───── TEXT UNDER STUDY ─────

Linux-NVME Archive on lore.kernel.org
 help / color / Atom feed
From: "Meneghini, John" <John.Meneghini@netapp.com>
To: Keith Busch <kbusch@kernel.org>, Hannes Reinecke <hare@suse.de>
Cc: Keith Busch <keith.busch@intel.com>,
	"Meneghini, John" <John.Meneghini@netapp.com>,
	Sagi Grimberg <sagi@grimberg.me>,
	"linux-nvme@lists.infradead.org" <linux-nvme@lists.infradead.org>,
	Christoph Hellwig <hch@lst.de>
Subject: Re: [PATCH] nvme-multipath: do not reset controller on unknown status
Date: Fri, 14 Feb 2020 14:22:12 +0000
Message-ID: <0BF304E1-CD61-4D46-AF0C-51B3FB84CD32@netapp.com> (raw)
In-Reply-To: <20200213170258.GC7634@redsun51.ssa.fujisawa.hgst.com>

This is exactly the problem I discussed in the last patch I sent out (maybe my only patch) to fix ACRE.

Kieth and I also "discussed" this topic at ALPSS.

At issue here is: in the current code, as soon as (req->cmd_flags & REQ_NVME_MPATH) is set the error handling in
nvme_complete_rq() completely changes. This means that a single port subsystem will receive one kind of error
handling treatment when it presents one subsystem port, and then a completely different treatment when
presenting more than one subsystem port (assuming namespace sharing).

I think the error handling on the host should be exactly identical between (REQ_NVME_MPATH)  and (~REQ_NVME_MPATH)
- modulo the path-related NVMe errors. 

        /*
         * Path-related Errors: 
         */
        NVME_SC_ANA_PERSISTENT_LOSS     = 0x301,
        NVME_SC_ANA_INACCESSIBLE        = 0x302,
        NVME_SC_ANA_TRANSITION          = 0x303,
        NVME_SC_HOST_PATH_ERROR         = 0x370,
        NVME_SC_HOST_ABORTED_CMD        = 0x371,

We can't have one error handling policy for namespace sharing and another for non-shared namespaces.

───── GIVEN INFORMATION ─────

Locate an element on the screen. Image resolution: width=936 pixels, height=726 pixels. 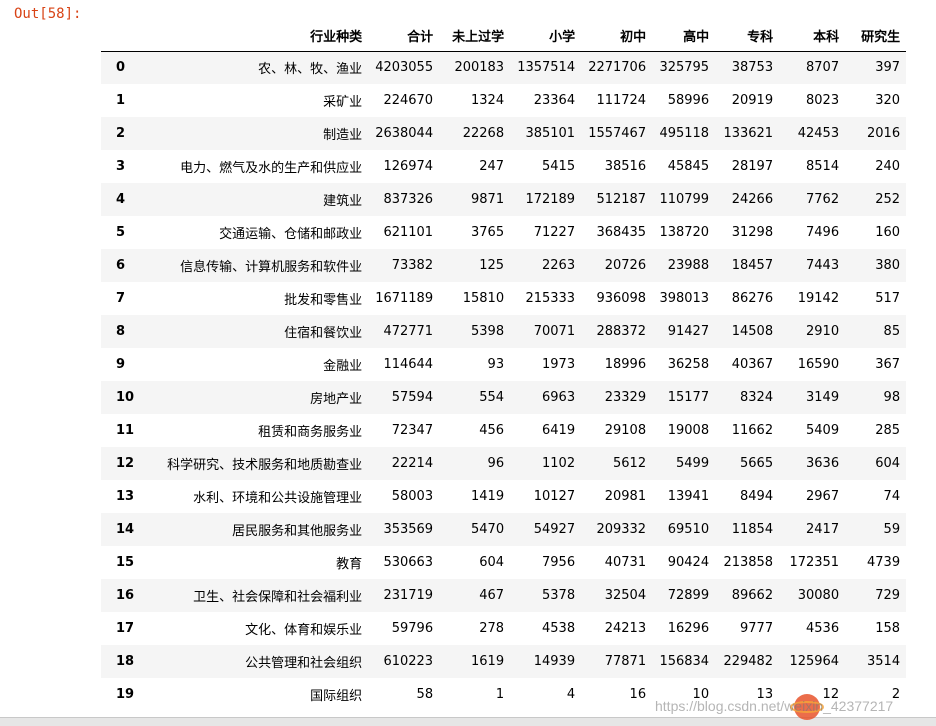
table-cell: 3514 is located at coordinates (884, 662).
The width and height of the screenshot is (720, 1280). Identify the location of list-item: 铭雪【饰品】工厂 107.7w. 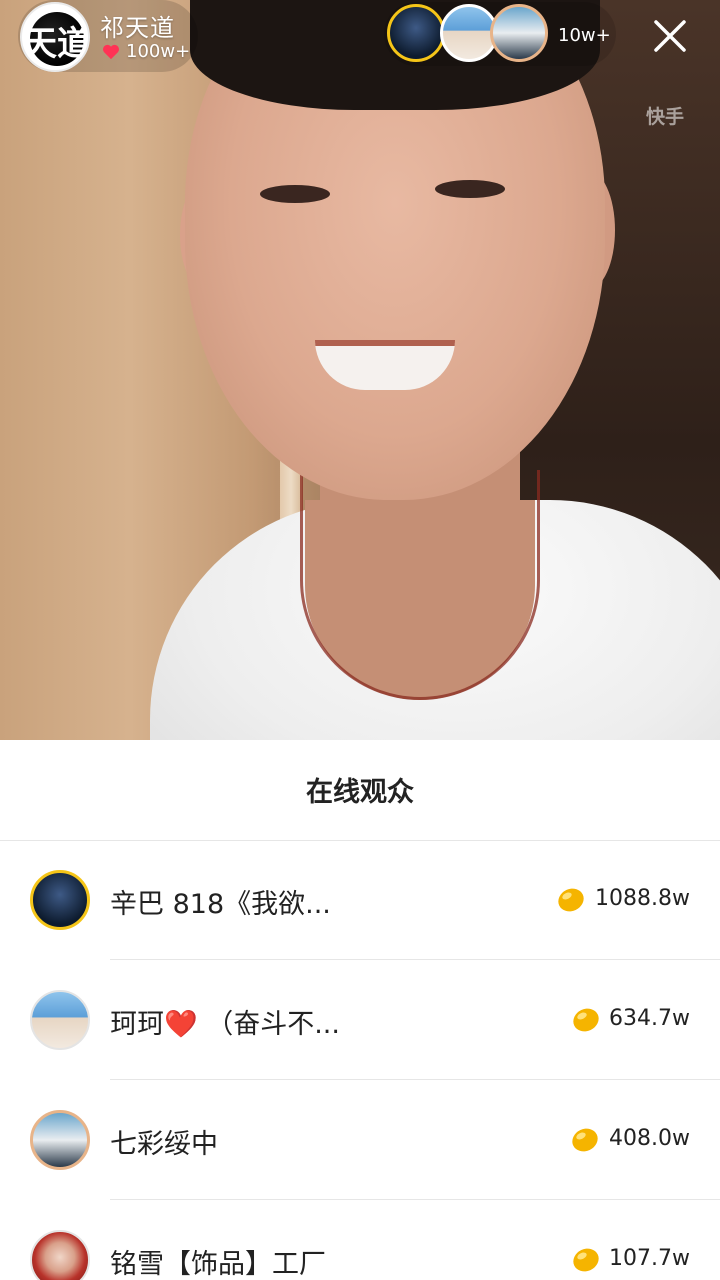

─────

**ACTION ITEM:**
Reproduce the mailing-list message above word for word, from "Kieth and I" to "path-related NVMe errors.".

**SOLVED PROBLEM:**
Kieth and I also "discussed" this topic at ALPSS.

At issue here is: in the current code, as soon as (req->cmd_flags & REQ_NVME_MPATH) is set the error handling in
nvme_complete_rq() completely changes. This means that a single port subsystem will receive one kind of error
handling treatment when it presents one subsystem port, and then a completely different treatment when
presenting more than one subsystem port (assuming namespace sharing).

I think the error handling on the host should be exactly identical between (REQ_NVME_MPATH)  and (~REQ_NVME_MPATH)
- modulo the path-related NVMe errors.